K-12 teacher training programs in colleges of education are another area where supposedly K-12–focused divisive concepts provisions can reach into the college setting. It is not always clear whether a law with a K-12 scope would extend to direct censorship of the professional preparation of teachers in college classrooms.
In South Dakota, however, the enforcers of divisive concepts policies are taking no chances: Executive Order 2022-02, issued by Governor Kristi Noem in April 2022, implemented a ban on divisive concepts in K-12 schools and directed the state Department of Education to review its policies and content standards. That review, in turn, led to changes in teacher preparation at the college level. In its June report, the DOE deleted from the curriculum of an Indian Studies course—a three-credit class required by law of all preservice teachers—a directive that the course “establish a fundamental awareness” of “race and gender bias, stereotyping, assumptions, etc.” To remove all doubt regarding their intentions, the report authors actually crossed out the requirement with a pen.
The next step for the DOE, according to the report, is to “engage the Board of Regents, private colleges, and tribal colleges, encouraging them to undertake a similar review [of teacher preparation programs] to ensure alignment with the EO.”

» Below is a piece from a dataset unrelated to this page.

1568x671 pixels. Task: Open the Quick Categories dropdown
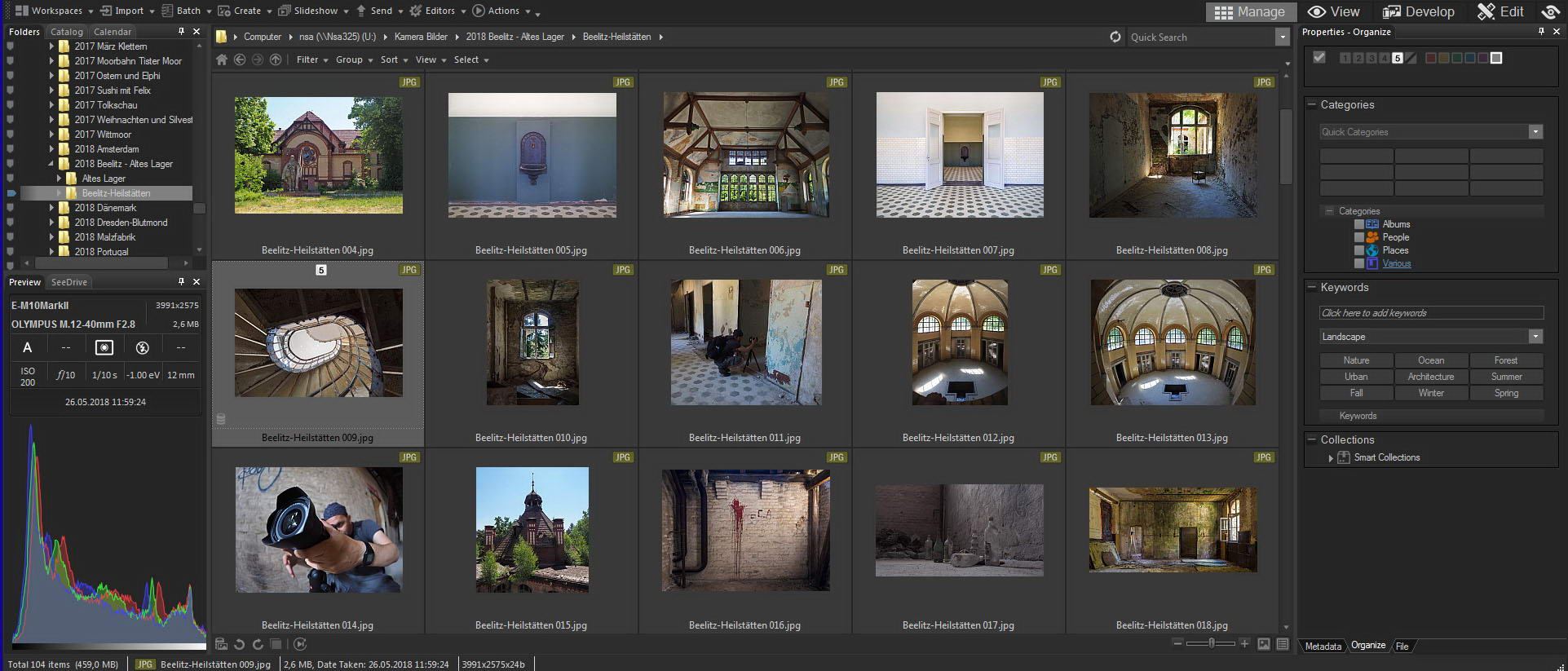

Yes, you read that right: the South Dakota Department of Education wants tribal colleges to remove information about “bias, stereotyping, assumptions, etc.” from their Indian Studies curricula for future educators. And they want public and even private colleges and universities to do the same—all because of an executive order that supposedly applies this absurd prohibition only to K-12 classrooms. No teacher with any professional historical expertise or integrity can even imply to students that American history is not rife with “bias, stereotyping, [and] assumptions” in the treatment of Native Americans.
Perhaps South Dakota represents an extreme case of how radical activists are trying to twist American education into a reactionary and procrustean version of patriotism. But it is only a short step from laws that censor teachers in K-12 schools to those that censor them in colleges and universities. Lawmakers sometimes copy legislative text from one context to the other, as they did last year in Tennessee, borrowing almost the entire text from 2021’s K-12 ban for 2022’s successful higher education legislation. And perhaps the greatest long-term consequence of K-12 censorship legislation is just beginning to reach higher education. As students leave high school classes restricted by divisive concepts laws and enter college, they are likely to be less acquainted with accurate histories of their nation and communities.
If higher education leaders and faculty hope to maintain the independence and educational quality of their institutions and to protect the democracy such institutions serve, they cannot afford to keep silent about legislation that censors their colleagues in K-12. Many have increasingly spoken out against divisive concepts legislation, even when it seems focused on the K-12 space—but more solidarity is needed. The independence and educational excellence of all American education is at stake.
And with that, the quality of democracy itself. Thomas Jefferson had it right when he insisted that public education should enable every citizen “to read, to judge and to vote understandingly on what is passing.” Laws that restrict public education about American history are laws that should not be passing at all.